Jack froze. Hyperventilating. That... That sounded... He tried to focus on himself. Too fast breaths. Tight chest. Dizzy, lightheaded, fingers tingling where they gripped the counter. “I can’t...” he said, his voice breaking. “I can’t stop it.”

“Yeah, I noticed,” Nick muttered, but there was no bite behind the words. He moved again, slowly and deliberately, until he was close enough that Jack could see the faint crease between his brows. The worry there, subtle but unmistakable. It shouldn’t have been reassuring, but somehow it was. “Okay,” Nick said. “New plan. You’re gonna breathe.”

“I am breathing!”

“Badly,” Nick cut in. “You’re doing it wrong. Which, honestly, is impressive. Didn’t think that was a skill.”

Jack let out a shaky, involuntary sound - half protest, half something else.

“Focus,” Nick added quickly, in a soft voice. “In. Slow. Through your nose.”

Jack tried. Air came in sharp and uneven, catching halfway.

“Again,” Nick said. He stayed there, uncomfortably close, like he wasn’t sure if he should touch Jack or not. Maybe he wasn’t. Jack couldn’t tell. Everything felt too loud, too close, too much. “In,” Nick prompted. Jack obeyed. This time it went a fraction deeper. “Out. Slow.” The exhale trembled, but it came. “Good. Again.”
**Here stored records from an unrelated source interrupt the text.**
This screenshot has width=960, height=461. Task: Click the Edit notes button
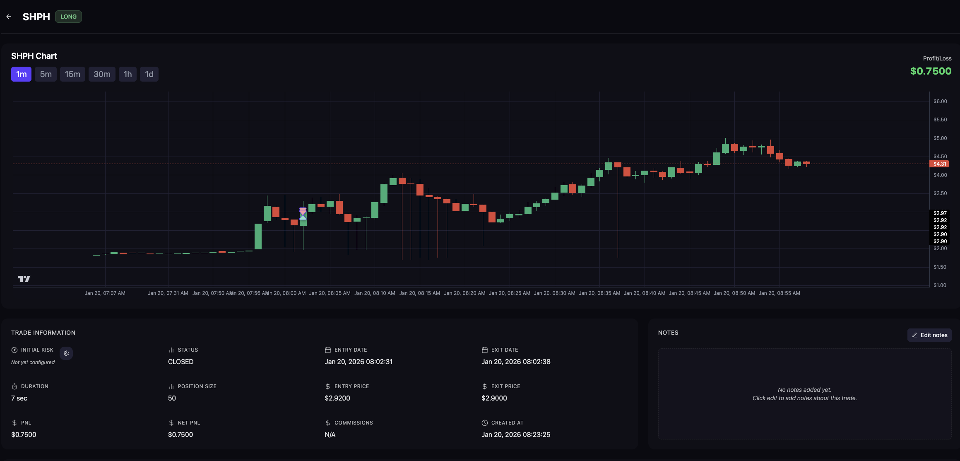pyautogui.click(x=929, y=335)
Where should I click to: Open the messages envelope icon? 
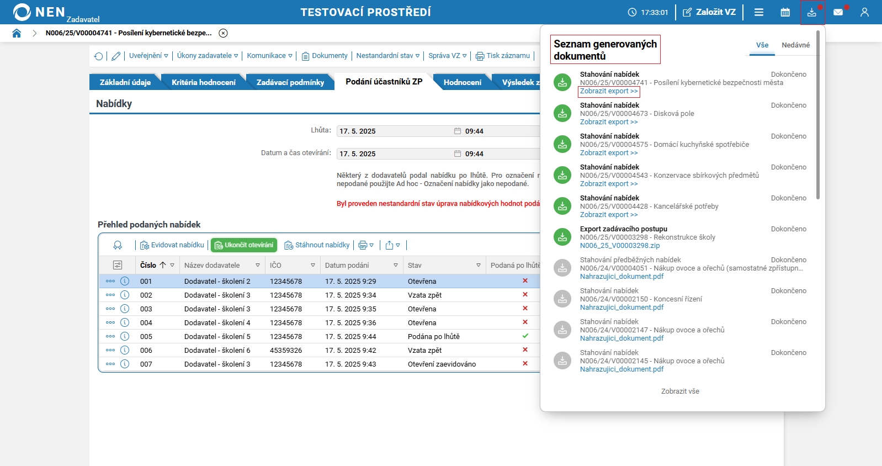[x=838, y=12]
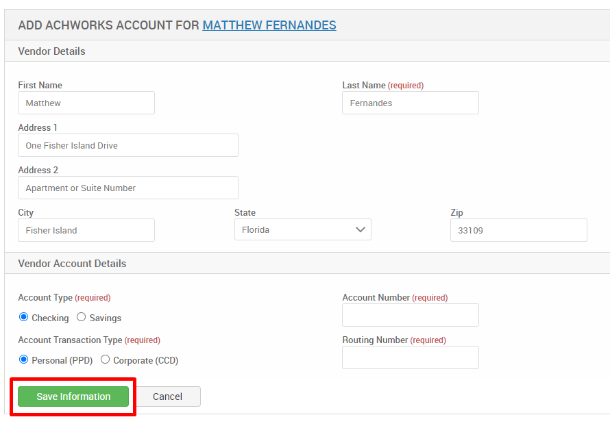
Task: Click the Save Information button
Action: [x=72, y=396]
It was mechanical at first, forced. Jack followed the instructions because they were something to hold onto, something external to anchor himself to while his mind tried to spin away. In. Out. In. Out.

Nick counted under his breath at some point - quietly, almost embarrassed about it, like he knew how ridiculous it sounded, but he was doing it anyway. “...three, four... Yeah, like that. Don’t get creative on me now.”
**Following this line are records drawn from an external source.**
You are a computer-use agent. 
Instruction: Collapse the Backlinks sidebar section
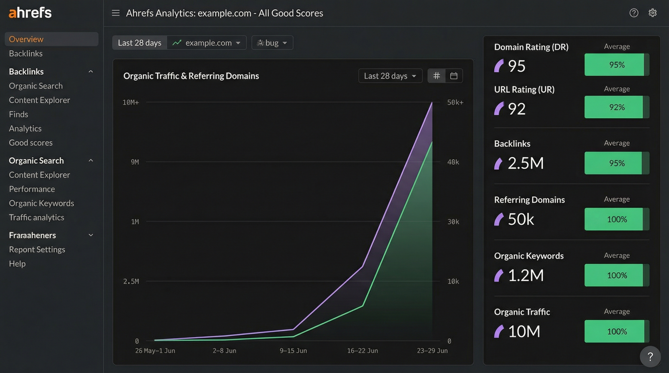(x=91, y=71)
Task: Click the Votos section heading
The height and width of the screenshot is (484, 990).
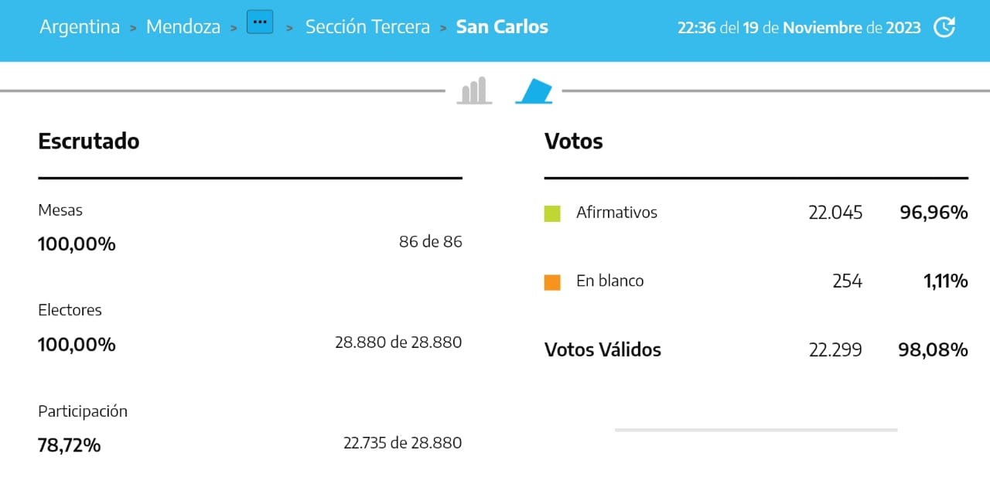Action: pyautogui.click(x=574, y=141)
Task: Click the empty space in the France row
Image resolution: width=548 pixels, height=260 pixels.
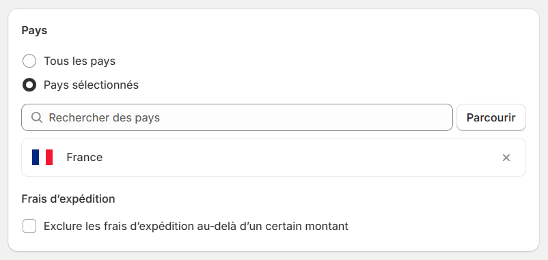Action: (301, 158)
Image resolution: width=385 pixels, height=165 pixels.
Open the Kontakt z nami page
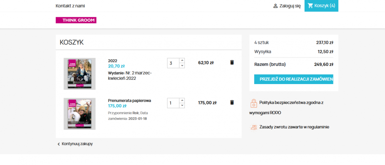70,6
Jack huffed weakly, and his grip on the counter loosened, just a fraction. The room steadied slowly. The edges began to sharpen back into place, the tilt corrected itself. His heart still raced, but it wasn’t trying to tear its way out of his chest anymore.
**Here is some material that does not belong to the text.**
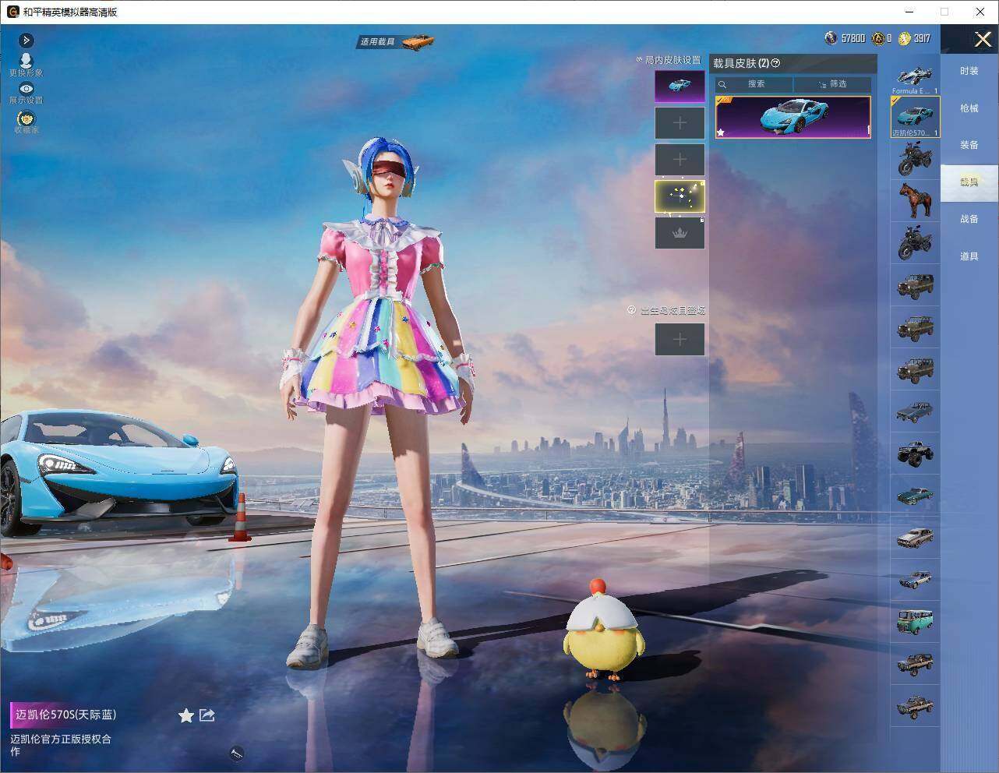Share the 迈凯伦570S skin via share icon
999x773 pixels.
(207, 715)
“See?” Nick said, a hint of smugness creeping back in. “Breathing. Highly recommended. Very trendy.”

Jack dragged a trembling hand over his face. “Shut up.”

“Ah, there he is.” There was something in Nick’s voice. Relief, maybe. Buried under layers of dry humor, but definitely there.

Jack leaned back against the counter. The adrenaline crash hit hard, leaving him shaky and exhausted in its wake.

For a long moment, neither of them spoke. Then Jack asked quietly, “You really checked?”

Nick didn’t hesitate. “Yeah.”

“All of it?”

“Yeah.”

Jack swallowed. “And there’s nothing?”

“Nope.”

Jack let out a slow breath. This time around, it didn’t catch. “Okay.”

Nick shifted his weight, glancing at Jack like he wasn’t quite sure what to do next. “Listen,” Nick finally just said, scratching the back of his neck. “Next time? Maybe give me a heads-up before you decide we’re under siege. I could’ve at least grabbed popcorn.”

Jack huffed a weak almost-laugh. “Duly noted.” He gave Nick a long look. “Thanks,” he added sincerely.

Nick held his gaze for a moment. “Don’t mention it,” he said, then flashed a quick grin. “Seriously. Let’s never talk about this again.”

And this time, Jack actually laughed.